Could be ctx see other comment.

lld/COFF/Chunks.cpp
97–103

I would pass a unsigned numOutputSections here and assert within the function that the value fits on 16-bits.

lld/COFF/DLL.cpp
107

Sounds good.

lld/COFF/InputFiles.cpp
1023

Shouldn't we keep this in ctx? Otherwise we'll be creating over and over these fake sections for each bitcode file?

lld/COFF/PDB.cpp
1721

Could also be const uint32_t secrelReloc...

lld/COFF/SymbolTable.h
50
lld/COFF/Symbols.cpp
108

Just a tiny detail, it is a bit confusing that the diff show a totally unrelated addition here, ie.before we had numOutputSection and now we have ::getRVA(). Just my preference, but I usually insert new additions in places where nothing was changed, as compared with the previous revision.

lld/COFF/Symbols.h
24–25

Please remove commented out code.

lld/COFF/Writer.cpp
721

Please capture only &ctx

1946–1947

Please remove, see the other comment.

ormris removed a subscriber: ormris.Jan 18 2022, 9:49 AM
aganea added a subscriber: rnk.Jan 20 2022, 11:48 AM

Hello @akhuang! Are you able to work on this before the 14.0 branch out? If no, can I take it over and land it? Barring any comments - @MaskRay would you have a bit of time to take a look please ?

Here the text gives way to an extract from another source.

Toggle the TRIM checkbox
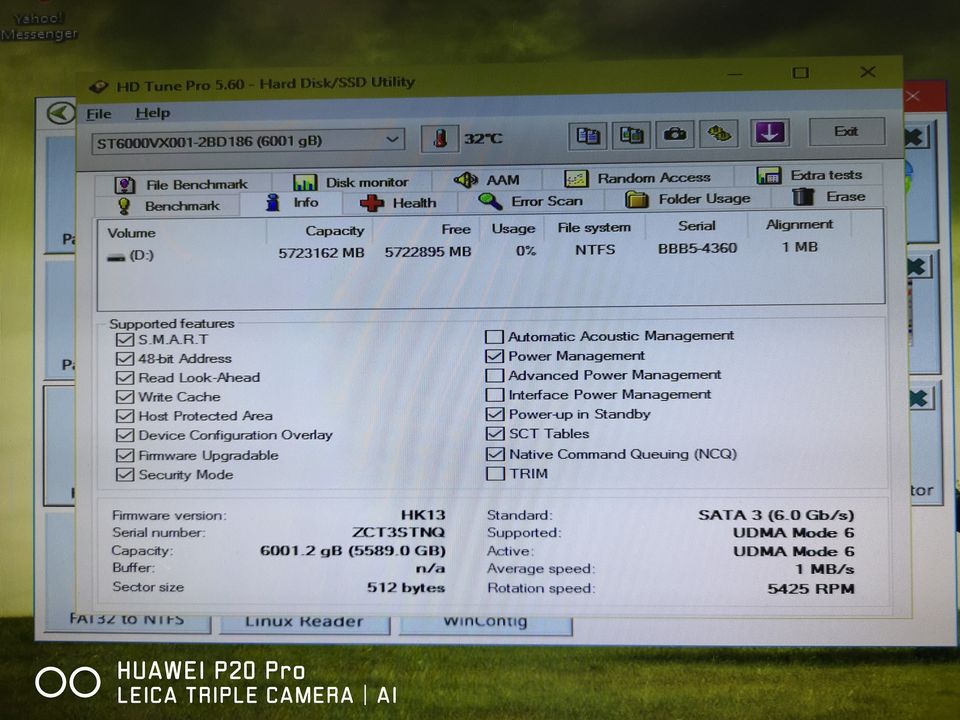The width and height of the screenshot is (960, 720). click(495, 473)
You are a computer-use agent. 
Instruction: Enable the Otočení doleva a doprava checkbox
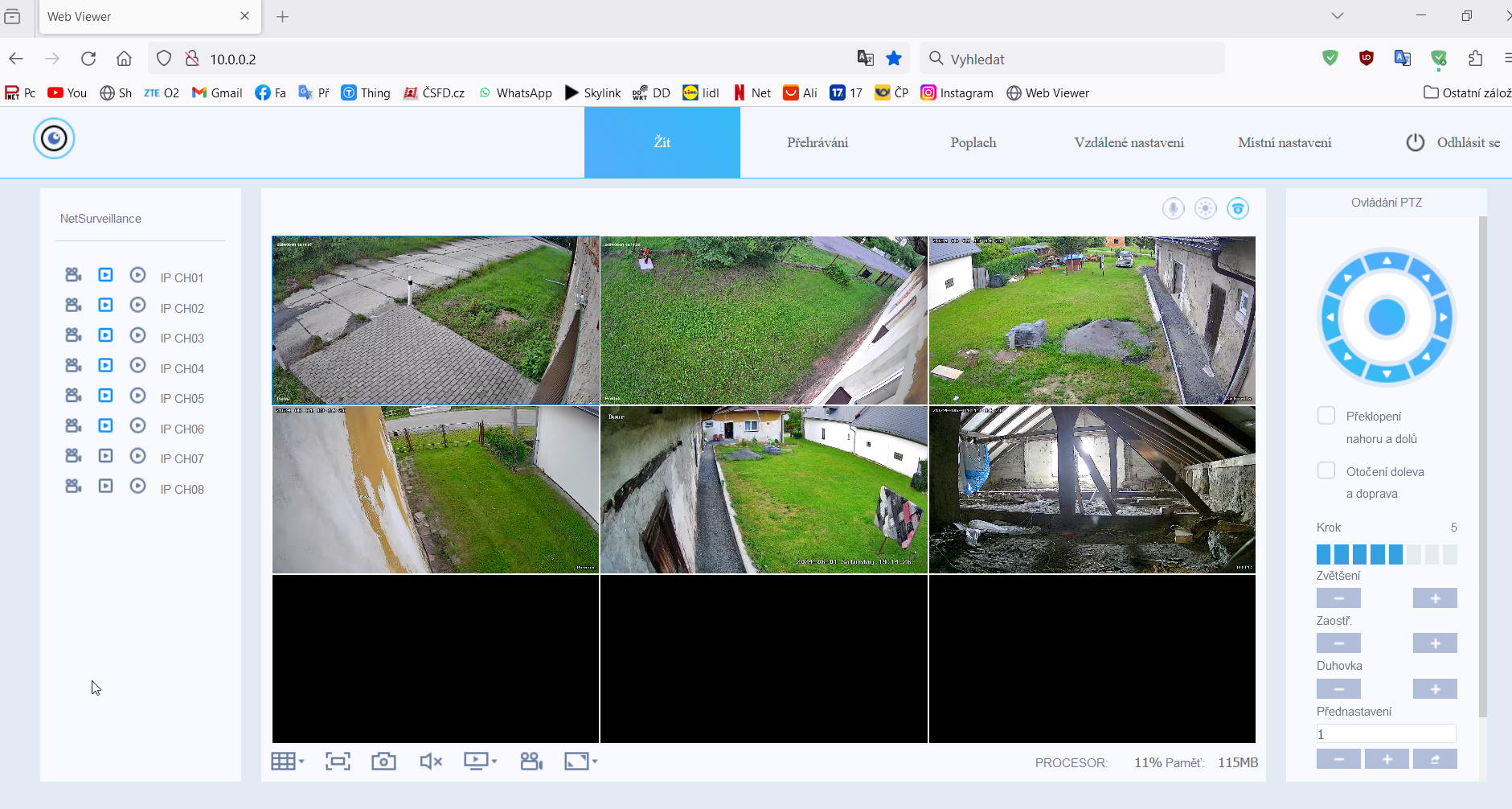[1326, 470]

@aganea Ah, right, I can take a look at the comments today

akhuang updated this revision to Diff 401820.Jan 20 2022, 5:21 PM
akhuang marked 6 inline comments as done.

Address comments

aganea accepted this revision.EditedJan 21 2022, 5:17 AM

Thanks again Amy! LGTM with a note:

lld/COFF/Driver.cpp
1465

As an option, in this kind of long function, one could probably also create an alias at the top, if you want to avoid those many changes:

Config &config = ctx.config;
This revision is now accepted and ready to land.Jan 21 2022, 5:17 AM
akhuang updated this revision to Diff 402070.Jan 21 2022, 12:27 PM

cleanup and fix stuff that got messed during rebase

akhuang updated this revision to Diff 402147.Jan 21 2022, 5:46 PM

further cleanup

aganea added inline comments.Jan 21 2022, 6:52 PM
lld/COFF/Driver.cpp
1406

Sorry I actually meant Configuration *config = &ctx.config; just so that you don’t have all these changes below when you do a git blame.

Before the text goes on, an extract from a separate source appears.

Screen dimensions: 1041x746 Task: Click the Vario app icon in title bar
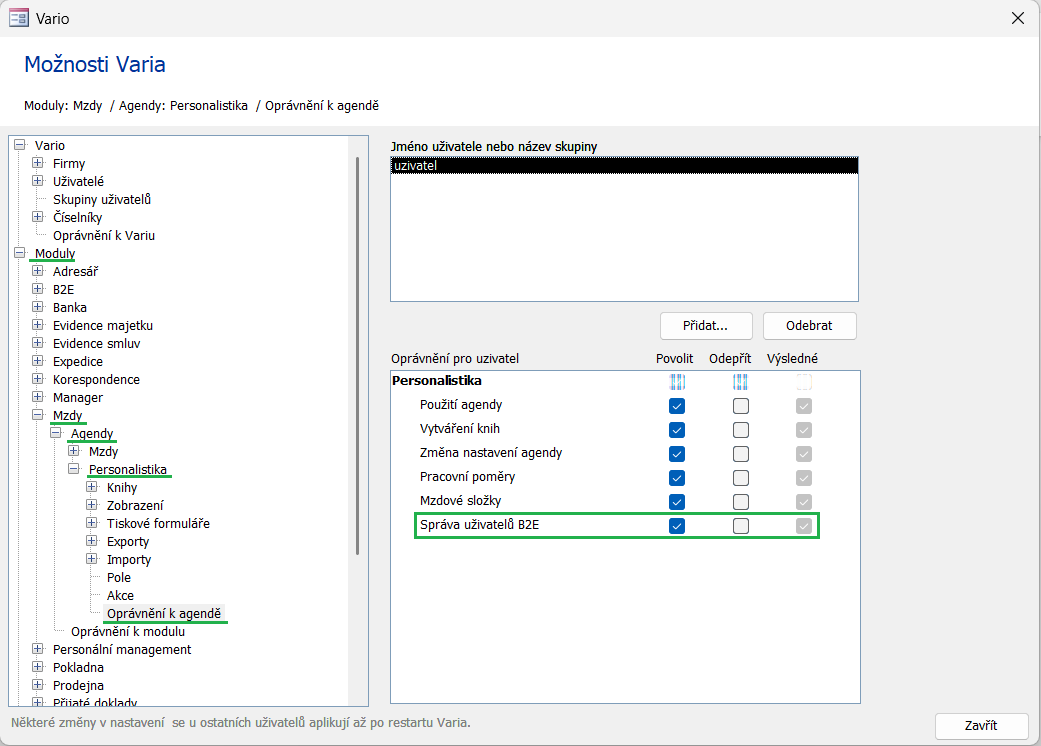coord(18,18)
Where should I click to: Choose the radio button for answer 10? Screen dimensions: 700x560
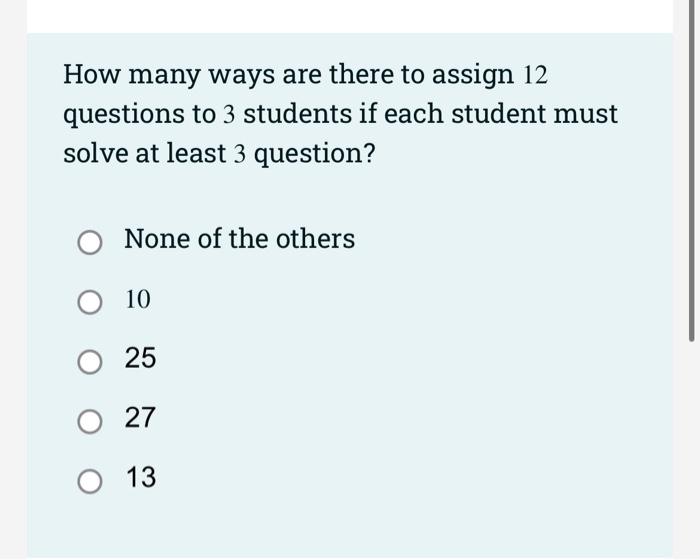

akhuang added inline comments.Jan 21 2022, 7:16 PM
lld/COFF/Driver.cpp
1406

haha right, makes sense

akhuang updated this revision to Diff 402159.Jan 21 2022, 7:16 PM

config. to config->

aganea added inline comments.Jan 24 2022, 7:37 AM
lld/COFF/Driver.cpp
1406

Up to your discretion, I think you can apply the same "recipe" in a few other places (see other comments).

lld/COFF/DriverUtils.cpp
99

And here?

lld/COFF/Writer.cpp
1022–1023

And here?

1433

And here.

1777

Maybe here too.

1962

You could probably do the same thing here: Configuration *config = ctx.config;

akhuang updated this revision to Diff 403324.Jan 26 2022, 10:10 AM
akhuang marked an inline comment as done.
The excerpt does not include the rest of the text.